This example is by no means unique; psychology researchers frequently try to ask questions about topic X in the hopes of understanding something about topic Y. This can be acceptable at times, specifically when topic Y is unusually difficult – but not impossible – to study directly. After all, if topic Y is impossible to directly study, then one obviously cannot say that studying topic X tells you something about Y with much confidence, as you would have no way of assessing the relationship between X and Y to begin with. Assuming that the relationship between X and Y has been established and it is sufficiently strong and Y is unusually difficult to study directly, then there’s a good, practical case to be made for using X instead. When that is done, however, it should always be remembered that you aren’t actually studying what you’d like to study, so it’s important to not get carried away with the interpretation of your results.

This brings us nicely to the topic of research on sexism. When people hear the word “sexism” a couple things come to mind: someone who believes one sex is (or should be) – socially, morally, legally, psychologically, etc – inferior to the other, or worth less; someone who wouldn’t want to hire a member of one sex for a job (or intentionally pays them less if they did) strictly because of that variable regardless of their qualifications; someone who inherently dislikes members of one sex. While this list is by no means exhaustive, I suspect things like these are probably the prototypical examples of sexism; some kind of explicit, negative attitude about people because of their sex per se that directly translates into behavior.

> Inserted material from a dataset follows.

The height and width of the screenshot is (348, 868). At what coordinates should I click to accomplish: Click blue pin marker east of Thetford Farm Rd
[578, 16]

Despite this, people who research sexism don’t usually ask about such matters directly, as far as I’ve seen. To be clear, they easily could ask such questions assessing such attitudes in straightforward manners (in fact, they used to do just that with measures like the “Attitudes Towards Women Scale” in the 1970s), but they do not. As I understand it, the justification for not asking about such matters directly is because it has become more difficult to find people who actually express such views (Loo & Thorpe, 1998). As attitudes had already become markedly less sexist from 1972 to 1998, one can only guess at how much more change occurred from then to now. In short, it’s becoming rare to find blatant sexists anymore, especially if you’re asking college students.

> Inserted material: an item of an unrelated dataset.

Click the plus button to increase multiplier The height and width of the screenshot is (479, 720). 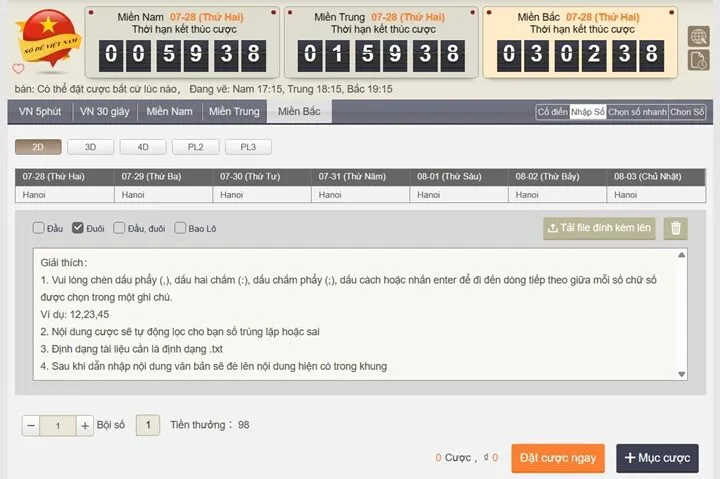click(85, 426)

Many researchers interpret that difficulty as being the result of people still holding sexist attitudes but either (a) are not willing express them publicly for fear of condemnation, or (b) are not consciously aware that they hold such views. As such, researchers like to ask about questions about “Modern Sexism” or “Ambivalent Sexism“; they maintain the word “sexism” in their scales, but they begin to ask about things which are not what people first think of when they hear the term. They no longer ask about explicitly sexist attitudes. Therein lies something of a problem, though: if what you really want to know is whether people hold particular sexist beliefs or attitudes, you need some way of assessing those attitudes directly in order to determine that other questions which don’t directly ask about that sexism will accurately reflect it. However, if such a method of assessing those beliefs accurately, directly, and easily does exist, then it seems altogether preferable to use that method instead. In short, just ask about the things you want to ask about. 

“We wanted to measure sugar content, so we assessed how much fruit the recipe called for”

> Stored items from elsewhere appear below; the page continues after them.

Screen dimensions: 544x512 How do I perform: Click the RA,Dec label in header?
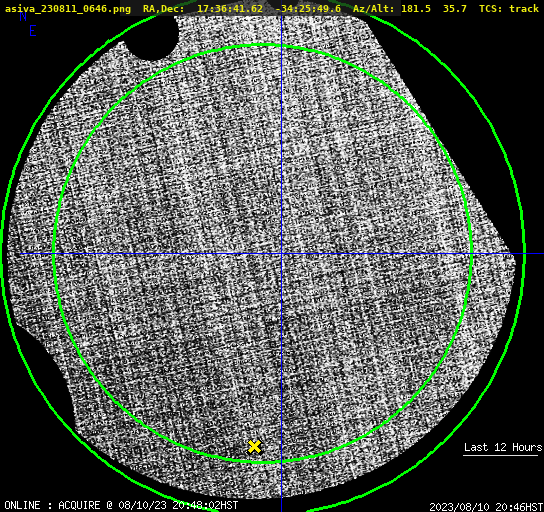pyautogui.click(x=163, y=8)
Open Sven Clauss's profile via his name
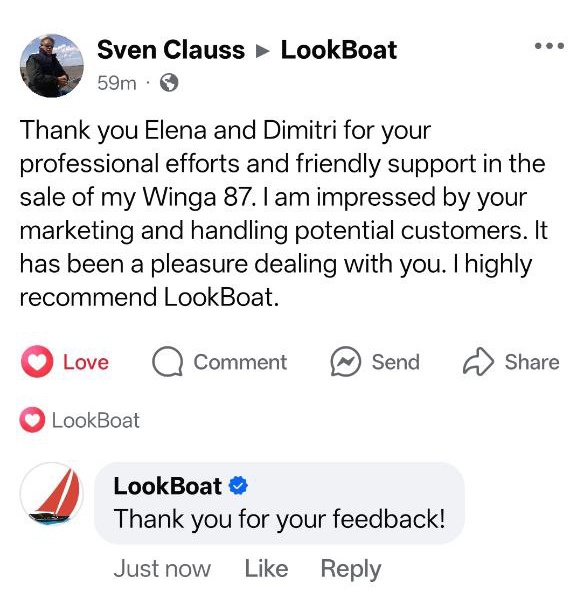This screenshot has width=580, height=595. tap(171, 50)
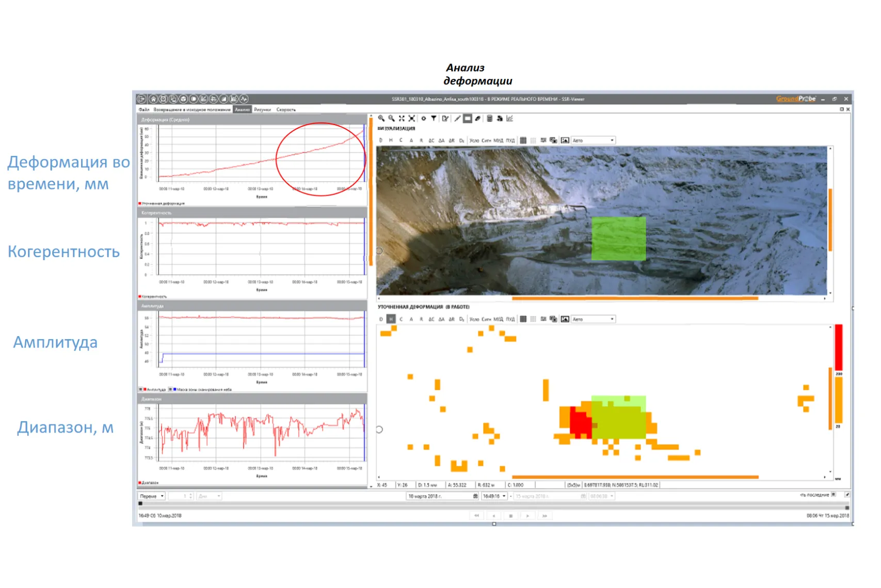881x588 pixels.
Task: Toggle the last-scans checkbox at bottom right
Action: tap(834, 495)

If you continue on with using an alternate measure – like using the Ambivalent Sexism Inventory (ASI), rather than the Attitudes towards Women Scale – then you really should restrict your interpretations to things you’re actually asking about. As a quick example, let’s consider the ASI, which is made up of a hostile and benevolent sexism component. Zell et al (2016) summarize the scale as follows:

“Hostile sexism is an adversarial view of gender relations in which women are perceived as seeking control over men. Benevolent sexism is a subjectively positive view of gender relations in which women are perceived as pure creatures who ought to be protected, supported, and adored; as necessary companions to make a man complete; but as weak and therefore best relegated to traditional gender roles (e.g., homemaker).”

In other words, the benevolent scale measures the extent to which women are viewed as children: incapable of making their own decisions and, as such, in need of protection and provisioning by men. The hostile scale measures the extent to which men don’t trust women and view them as enemies. Glick & Fiske (1996) claim that  ”...hostile and benevolent sexism…combine notions of the exploited group’s lack of competence to exercise structural power with self-serving “benevolent” justifications.” However, not a single measure on either the hostile or benevolent sexism inventory actually asks about female competencies or whether women ought to be restricted socially. 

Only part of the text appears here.